Predicting JEE cut-off

The cut-off is a popular word during the admission season, especially in India. For us at Questionbang, the cut-off is something often asked by mock-set-plus users – Has my score is good enough to qualify Joint Entrance Examination (JEE)? Hence, we decided to predict the cut-off for the next season and have it in result analysis.

Background

Most of us have used basic regression analysis during our class 12th maths, e.g, time series and forecasting. In reality, the outcomes of such predictions are going to be dependent on various factors. The use of simple regression may not be sufficient in such cases.

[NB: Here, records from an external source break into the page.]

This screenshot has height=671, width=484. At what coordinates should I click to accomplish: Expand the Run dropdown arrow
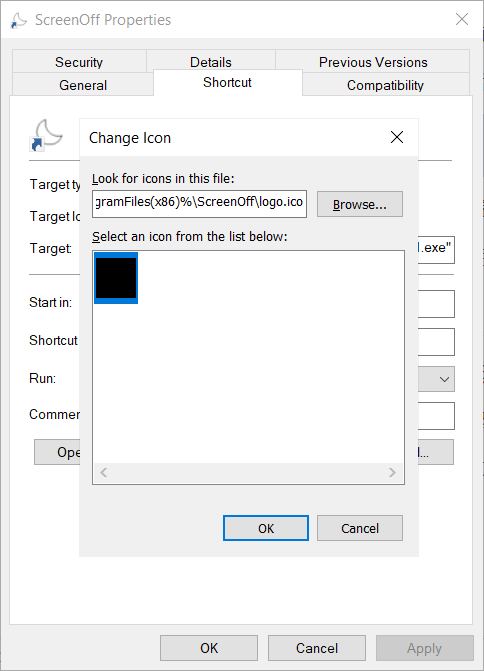pos(444,379)
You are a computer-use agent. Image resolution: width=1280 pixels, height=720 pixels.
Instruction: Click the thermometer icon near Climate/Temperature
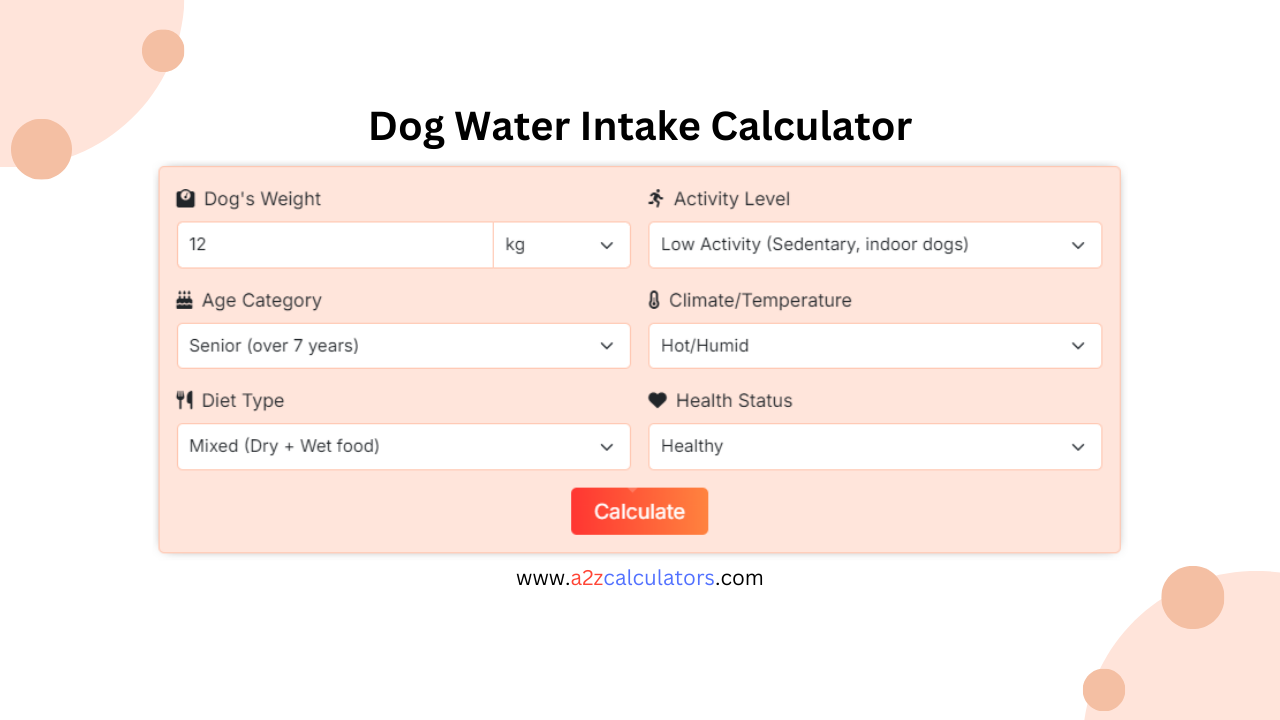click(x=657, y=299)
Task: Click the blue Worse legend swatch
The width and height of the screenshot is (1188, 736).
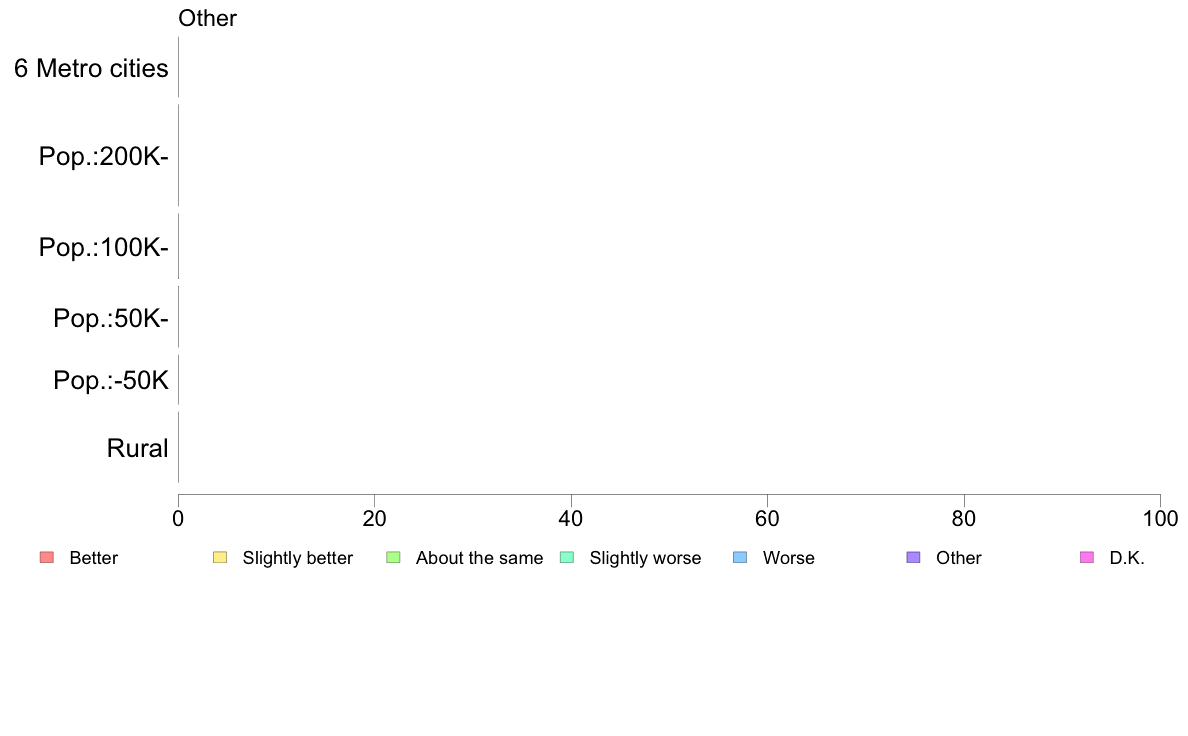Action: tap(740, 557)
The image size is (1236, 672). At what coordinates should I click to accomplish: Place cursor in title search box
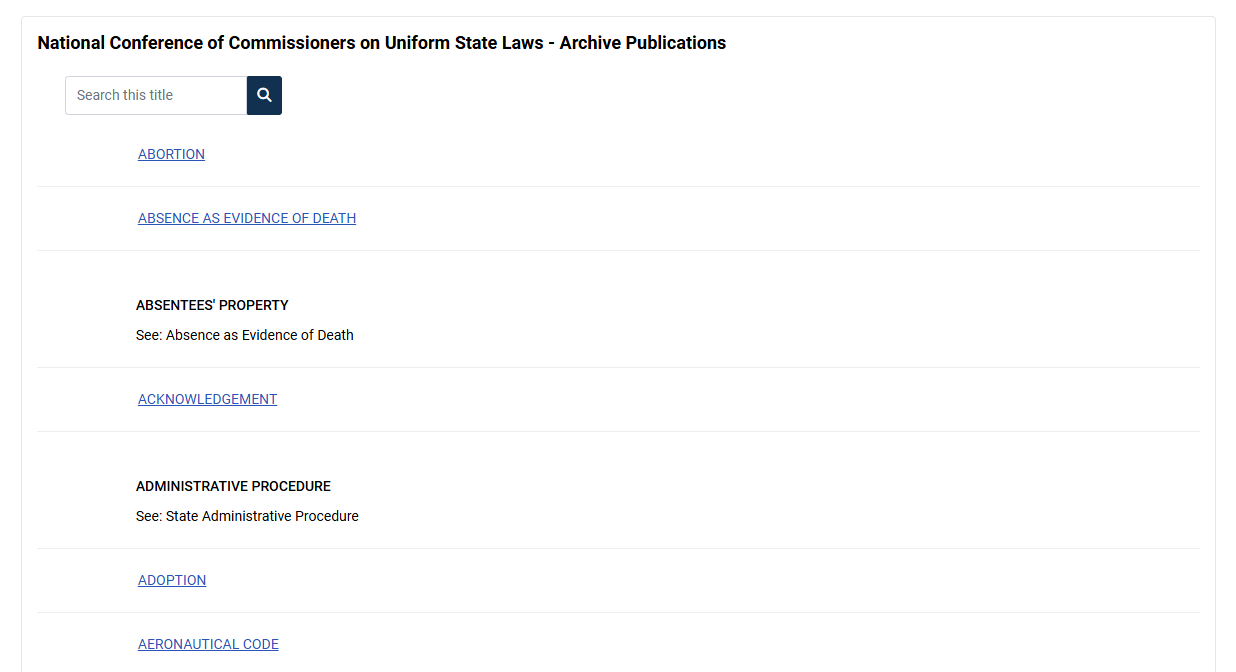(156, 95)
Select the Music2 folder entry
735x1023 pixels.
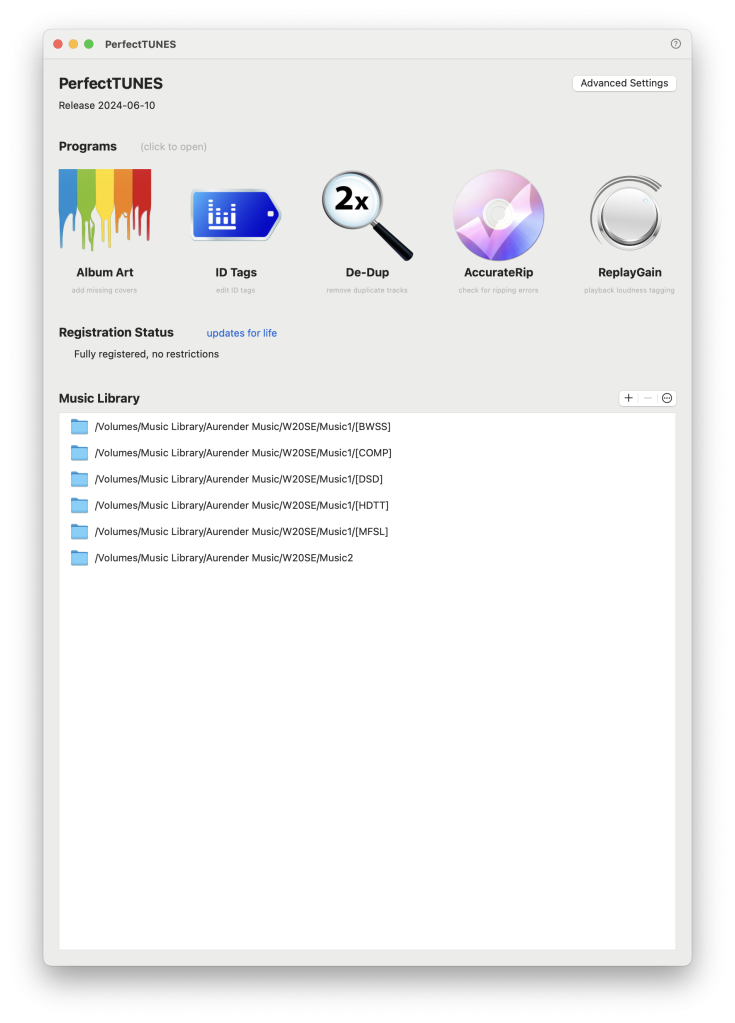[223, 558]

Let us consider our requirement – predicting cut-off marks for JEE. The table below shows cut-off scores for the last 6 years.

JEE cut-off data — Table 1. Cut-off scores for the last 6 years.

Let us try a simple curve fitting approach (Figure 1); this is giving a prediction of 69 for the year 2019. However, we cannot relate these points to any reasoning. As we can see, the cut-off (Y) was 113 for the year 2013 and became 74 in 2018 (Table 1). Surely many factors influence the cut-off.

scatter plot diagram for JEE cut-off — Figure 1. Scatter plot diagram for table 1.

PRACTICE JEE ONLINE TESTS >>

Assumptions

Let us assume those cut-offs (Table 1) are a measure of competition and hence, are a function of the following variables:

Number of seats available ( $x_1$ ),
Difficulty level ( $x_2$ ),
Number of applicants ( $x_3$ ).

How these individual variables influence the outcome is something to be predicted.

Choosing a regression method

What is the regression analysis?

In statistical modeling, regression analysis is a set of statistical processes for estimating the relationships among variables. It includes many techniques for modeling and analyzing several variables when the focus is on the relationship between a dependent variable and one or more independent variables [wiki].

There are many different types of regression techniques. They are mainly of two categories – linear regression and non-linear regression.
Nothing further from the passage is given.